#20 — 7 Powers
April 15, 2024•2 min read

Hamilton Helmer's "7 Powers" provides a strategic framework for building enduringly valuable businesses. Here's what startup founders need to know:
1. Scale Economies
As volume increases, per unit costs decline. Netflix demonstrates this with original content, where fixed production costs are spread across millions of subscribers (48¢ per subscriber vs. $43.47 for smaller competitors).
2. Network Economies
Value increases as userbase grows. Facebook optimized for getting users to seven friends in ten days, dramatically reducing churn once this threshold was reached.
3. Counter Positioning
Adopting a superior business model incumbents can't mimic without cannibalizing existing business.
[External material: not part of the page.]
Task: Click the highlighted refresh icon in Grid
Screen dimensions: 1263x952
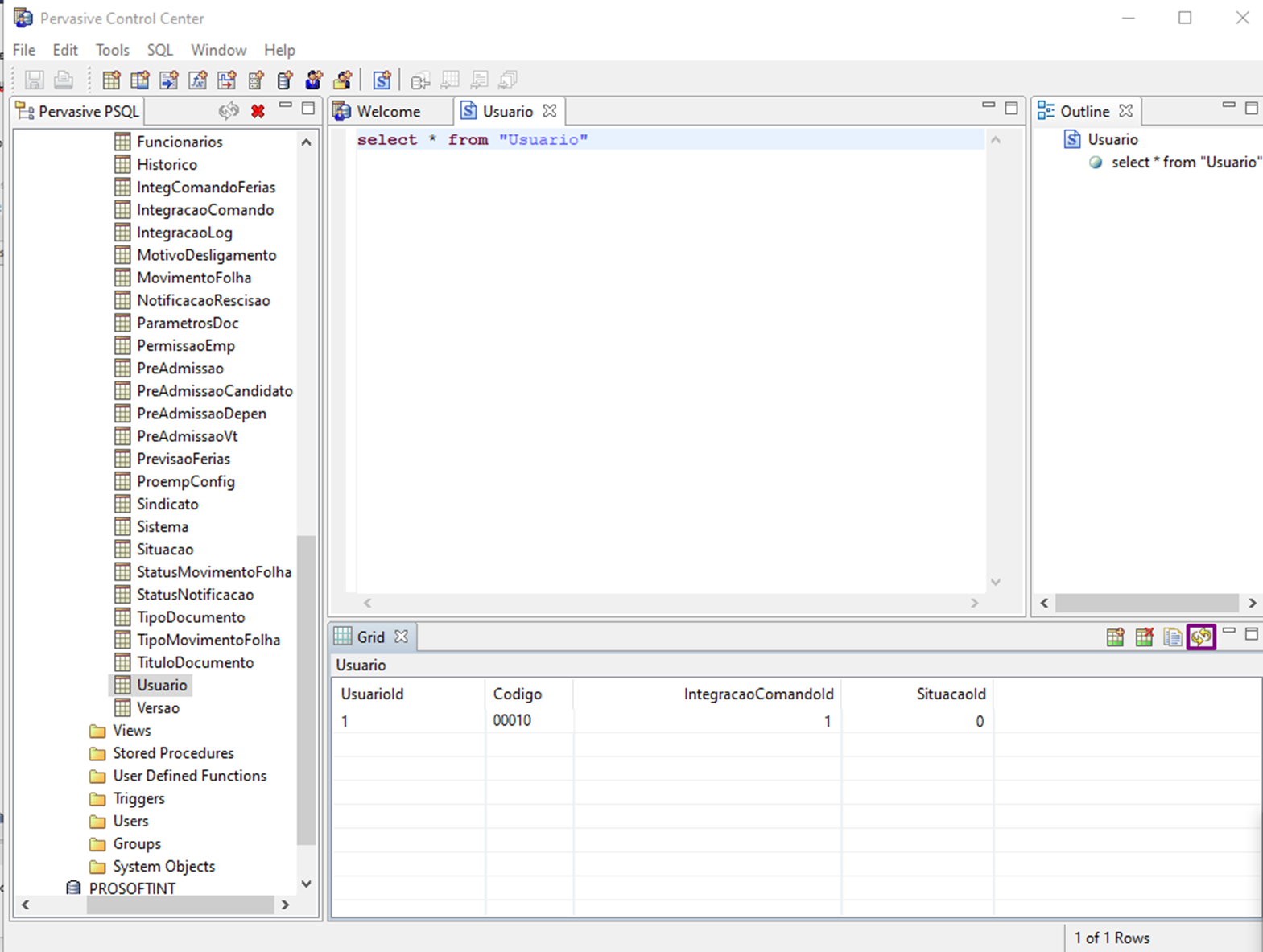Action: click(1201, 637)
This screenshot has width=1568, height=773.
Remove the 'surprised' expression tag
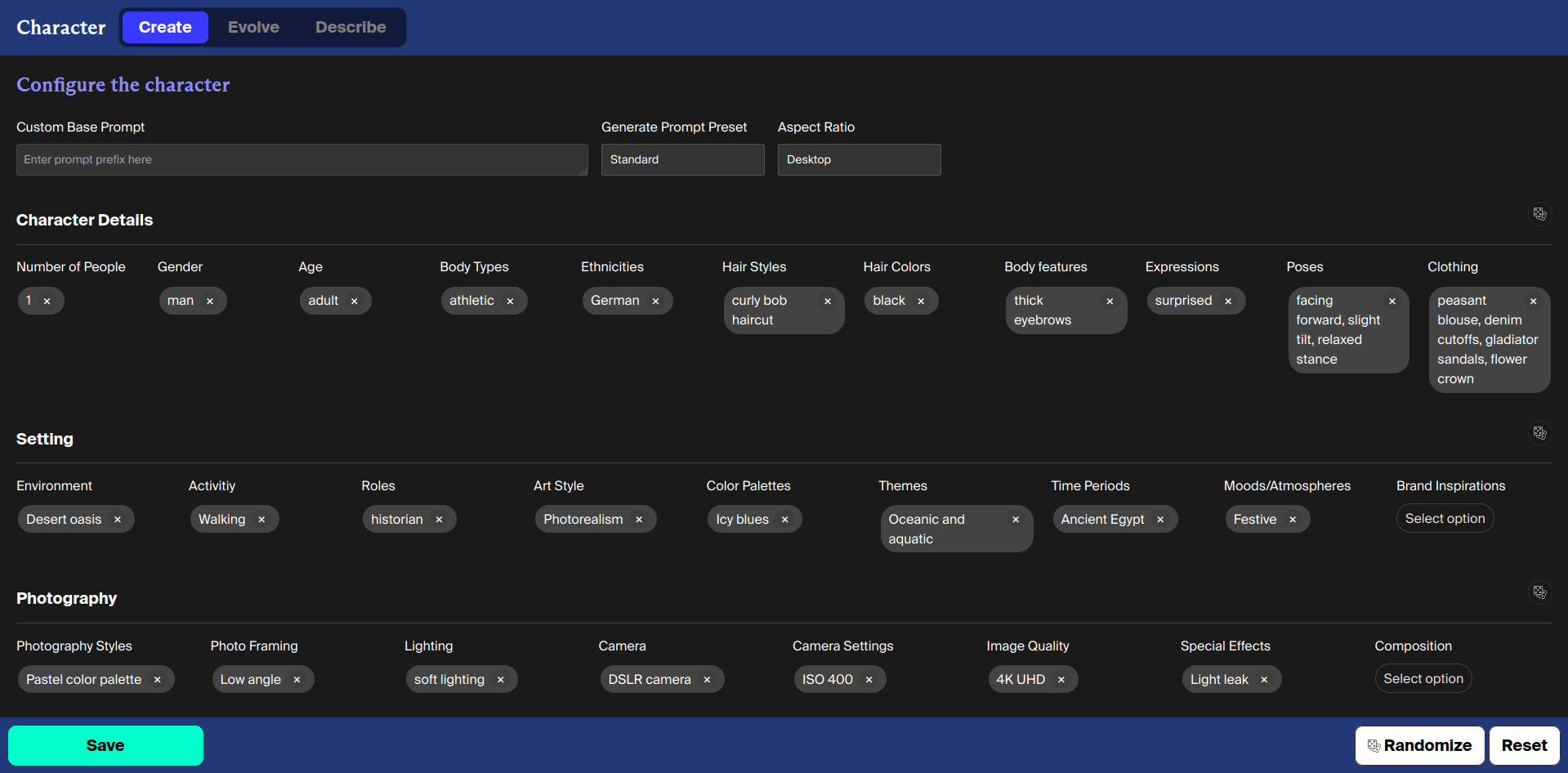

Vanguard's low-cost passive index funds challenged active investing firms who couldn't match their approach without undermining their core business.
4. Switching Costs
When customers face greater losses than gains from switching. Enterprise software like Salesforce creates significant organizational switching costs through training, integrations, and business logic implementation.
5. Branding
When customers perceive higher value for objectively identical offerings. Tiffany & Co.'s blue box commands such brand power that people purchase empty boxes on eBay.
6. Cornered Resource
Preferential access to coveted resources. Amazon's S-team, with 15-year average tenure, possesses unmatched institutional knowledge about scaling their business.
7. Process Power
Organizational systems enabling superior products/lower costs that require extended commitment to match. Toyota's production system remains difficult to replicate despite transparency about their methods.
Why it matters
Product/market fit is necessary but insufficient for building enduring value. The framework helps founders identify which powers they can develop at different business stages:
- Origination: Counter positioning and cornered resources
- Takeoff: Scale economies, network economies, and switching costs
- Stability: Brand and process power
Reed Hastings, Netflix CEO, emphasizes: "Most of my time and that of everyone else at Netflix must be spent achieving superb execution. Fail at this, and you will surely stumble. Sadly, though, such execution alone will not ensure success. If you don't get your strategy right, you are at risk."
The bottom line: Deciding what to work on is as important as working hard. Netflix wouldn't be Netflix without its counter positioning and scale economy advantages.